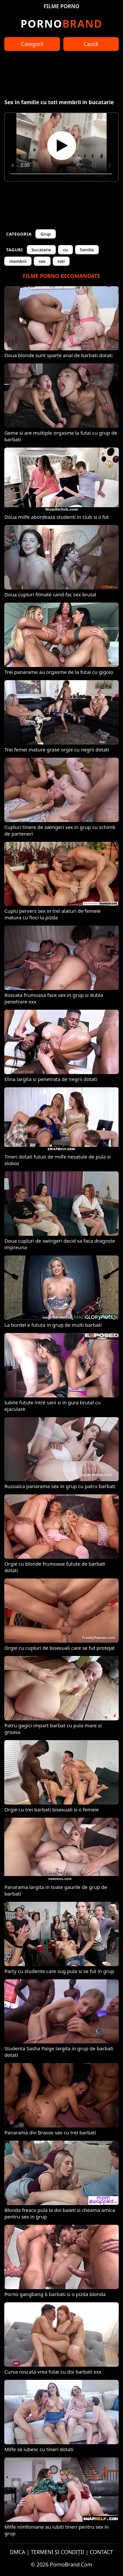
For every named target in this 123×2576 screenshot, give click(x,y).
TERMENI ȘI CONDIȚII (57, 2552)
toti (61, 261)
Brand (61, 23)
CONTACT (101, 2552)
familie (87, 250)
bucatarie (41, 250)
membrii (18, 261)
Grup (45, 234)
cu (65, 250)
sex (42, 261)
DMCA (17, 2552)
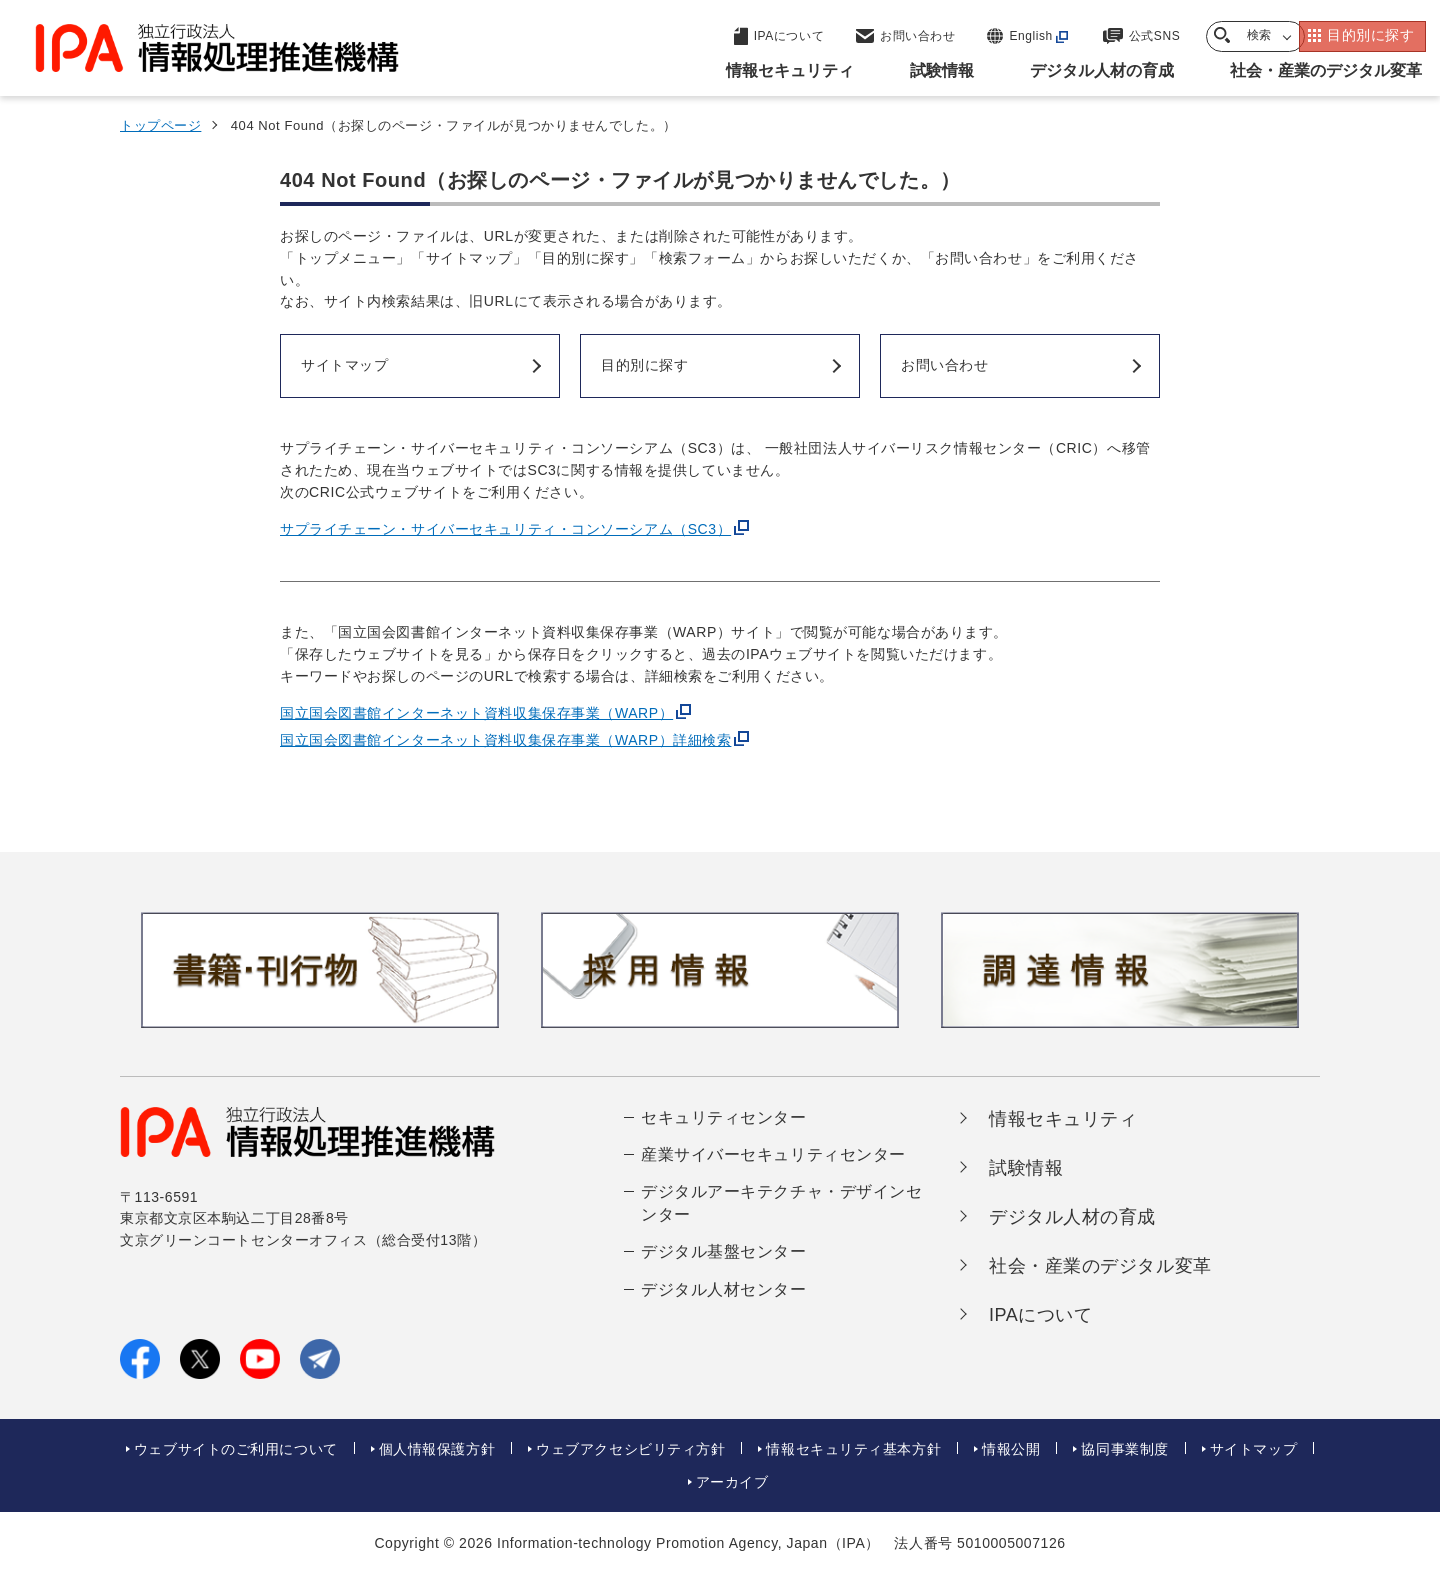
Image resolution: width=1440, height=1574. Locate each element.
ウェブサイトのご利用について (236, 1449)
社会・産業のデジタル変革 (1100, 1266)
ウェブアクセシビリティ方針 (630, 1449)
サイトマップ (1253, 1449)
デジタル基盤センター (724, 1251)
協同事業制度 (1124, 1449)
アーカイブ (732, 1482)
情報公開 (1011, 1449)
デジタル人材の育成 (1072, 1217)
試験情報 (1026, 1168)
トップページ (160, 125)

-*-

Rewrite the data from the line containing "bucatarie (41, 250)" through the end, inclusive, with "Grup" replaced by "Echipa" and everything else unchanged. Leave the pictures out.

bucatarie (41, 250)
membrii (18, 261)
Echipa (45, 234)
cu (65, 250)
sex (42, 261)
DMCA (17, 2552)
Image resolution: width=1440, height=1574. Locate each element.
ウェブサイトのご利用について (236, 1449)
社会・産業のデジタル変革 (1100, 1266)
ウェブアクセシビリティ方針 (630, 1449)
サイトマップ (1253, 1449)
デジタル基盤センター (724, 1251)
協同事業制度 (1124, 1449)
アーカイブ (732, 1482)
情報公開 (1011, 1449)
デジタル人材の育成 (1072, 1217)
試験情報 (1026, 1168)
トップページ (160, 125)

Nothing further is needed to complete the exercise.